Pierwsza rzecz, która wynika z Ewangelii, to mieć pełne zaufanie do Boga. Ufać Bogu i Jego słowom. To nie jest tylko słowo pełne nakazów, reguł. To jest słowo, które daje życie. Jeżeli miałbym robić jakąś syntezę Ewangelii, to trzeba zaufać Bogu, który nas kocha i chce naszego szczęścia. Rola, jaką widzę dla siebie, to być blisko braci, pomiędzy braćmi i słuchać braci, dodawać odwagi braciom, utwierdzać ich w pięknie powołania.

– Europa wkrótce może stać się krajem misyjnym. Spada odsetek ludzi wierzących. Może przyjść dzień, że chrześcijanie będą mniejszością.
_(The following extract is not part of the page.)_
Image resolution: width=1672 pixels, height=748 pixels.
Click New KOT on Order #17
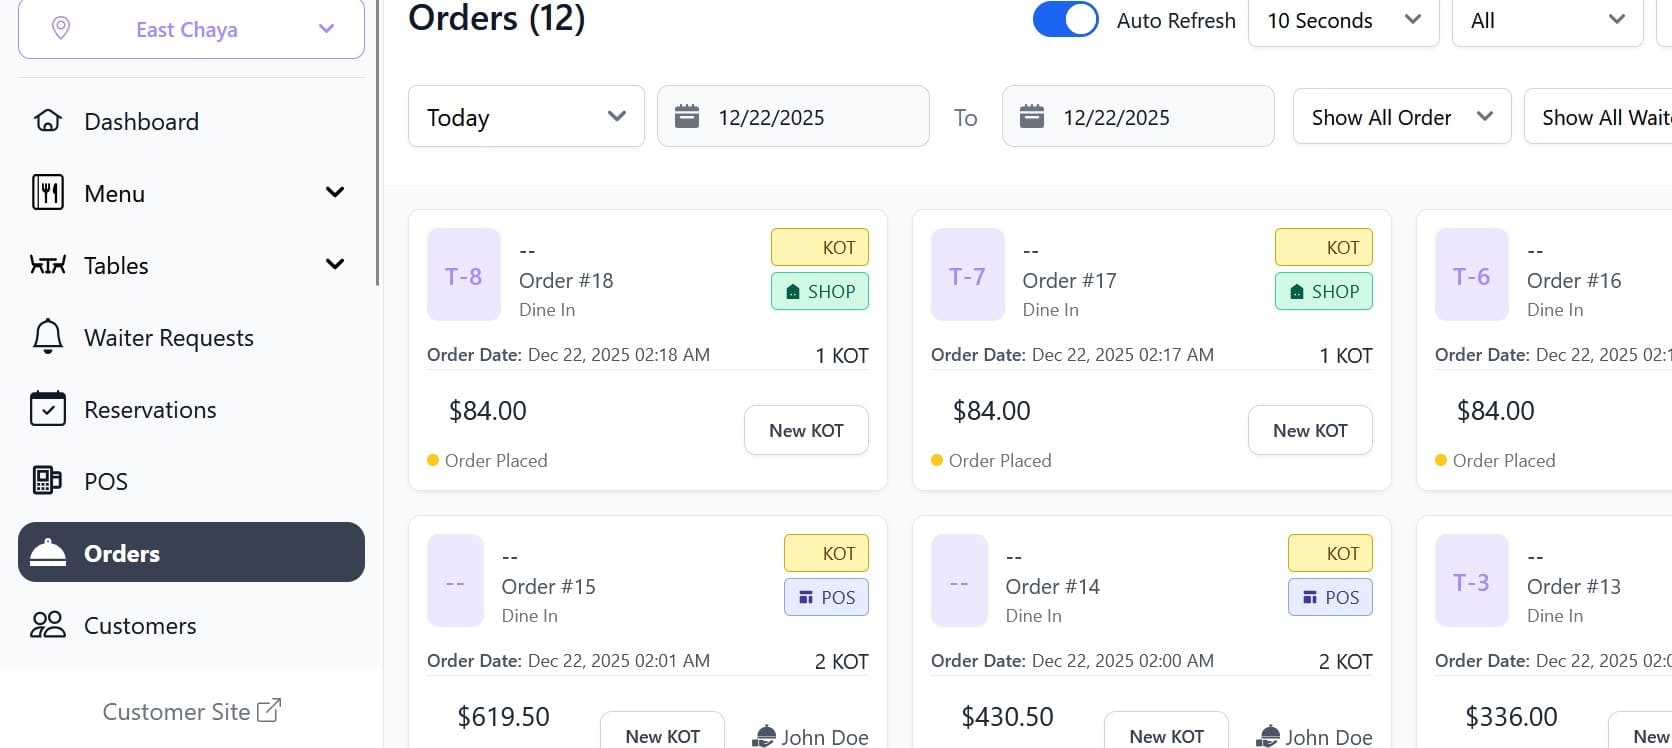tap(1310, 430)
Nie wierzę, że jest nas tak mało w Europie, ale moim zdaniem jesteśmy mało chrześcijańscy. Moim zdaniem my w Europie jesteśmy powołani również do tego, aby żyć w sposób bardzo radykalny wartościami chrześcijańskimi. Bardzo interesujące jest to, że jeśli w Europie ktoś się nawraca, to szuka życia chrześcijańskiego w pełni wymagającego, które budowane jest na mocnych fundamentach. I tutaj rodzi się pytanie dla nas, ile ktoś, kto się nawraca, tych wartości znajduje w naszych wspólnotach.
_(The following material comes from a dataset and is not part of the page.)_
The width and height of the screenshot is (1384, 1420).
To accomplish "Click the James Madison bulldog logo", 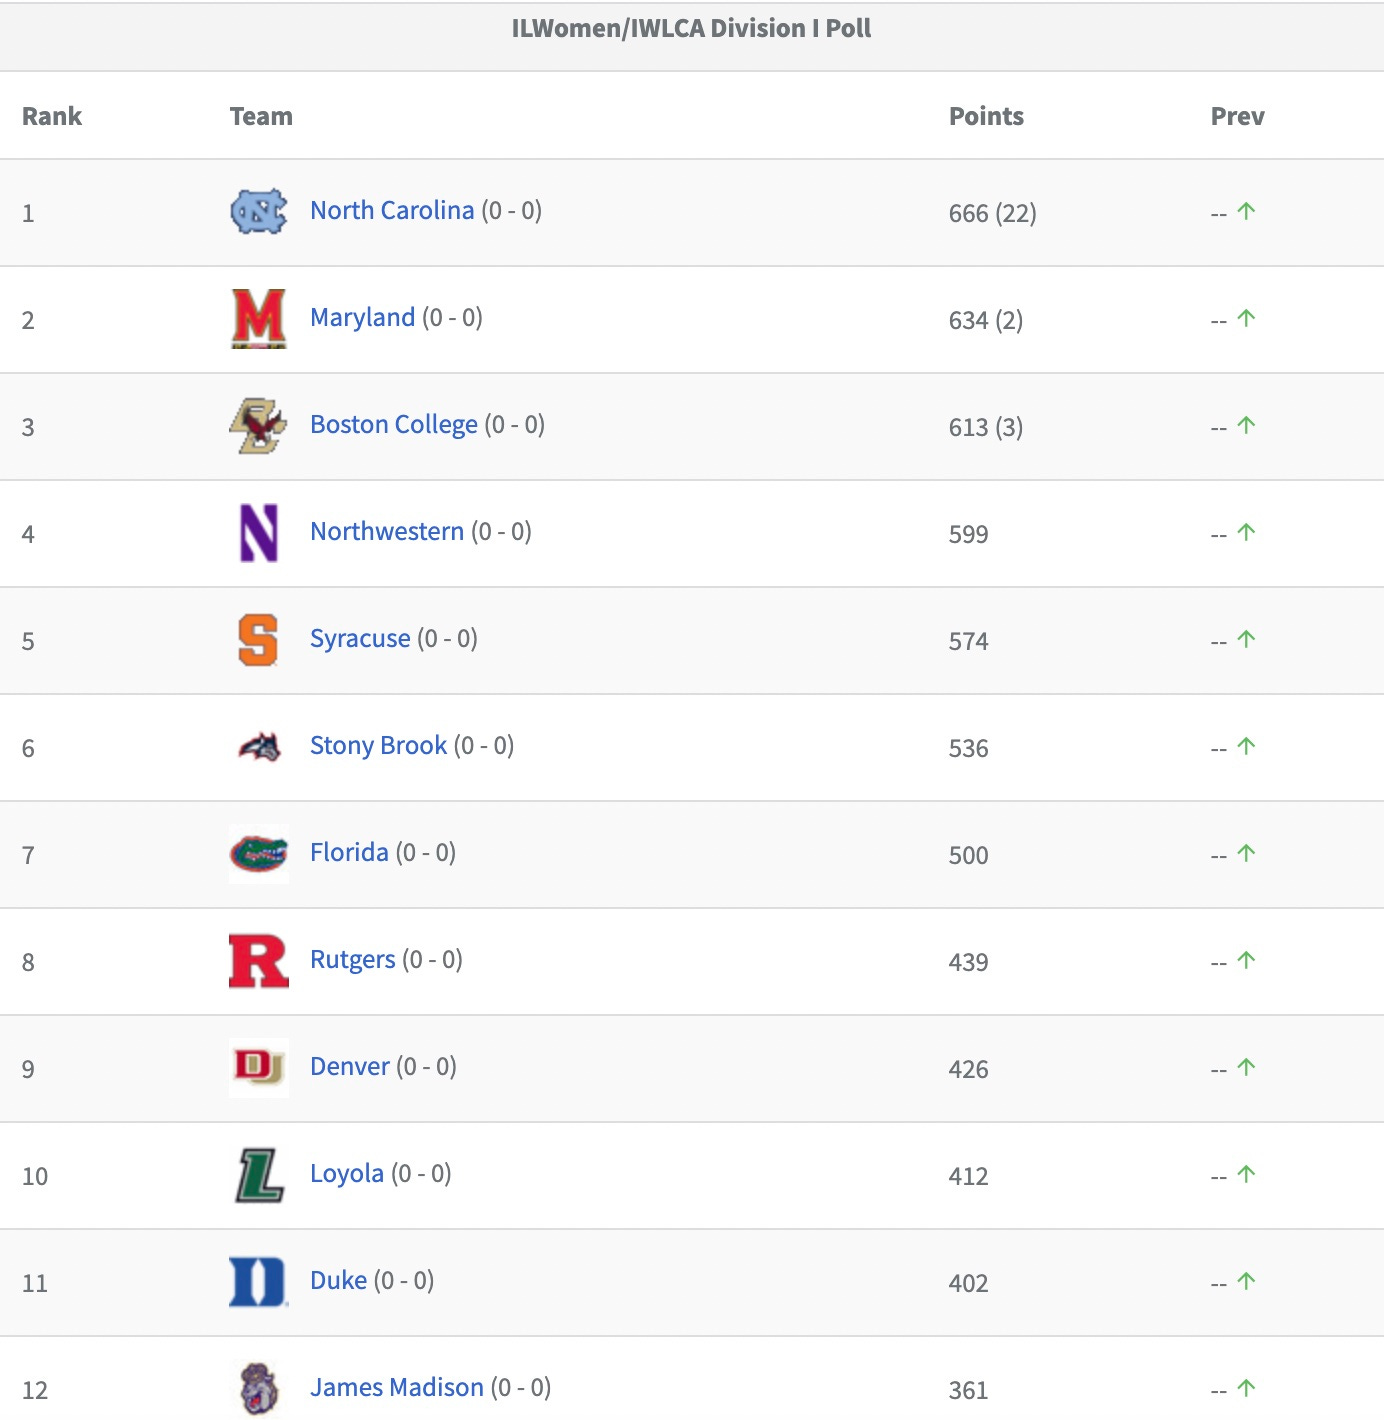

– W zakonie nie brakuje ludzi młodych. Jak to się dzieje, że młodzi wciąż idą za Franciszkiem?

Myślę, że mamy tę łaskę od Pana pięknego charyzmatu Franciszka. Nasi młodzi szukają jednego motywu, celu – jaki może być lepszy cel od tego, żeby iść za Jezusem w stylu św. Franciszka. W sposób oryginalny, twórczy, pełen wolności. I myślę, że to jest odpowiedź na pytanie, dlaczego młodzi chcą wciąż iść za Chrystusem drogami św. Franciszka. I zawsze modlę się o to do Pana, aby dał nam łaskę, abyśmy wciąż byli szaleni, twórczy, abyśmy nie bali się przekraczać utartych schematów.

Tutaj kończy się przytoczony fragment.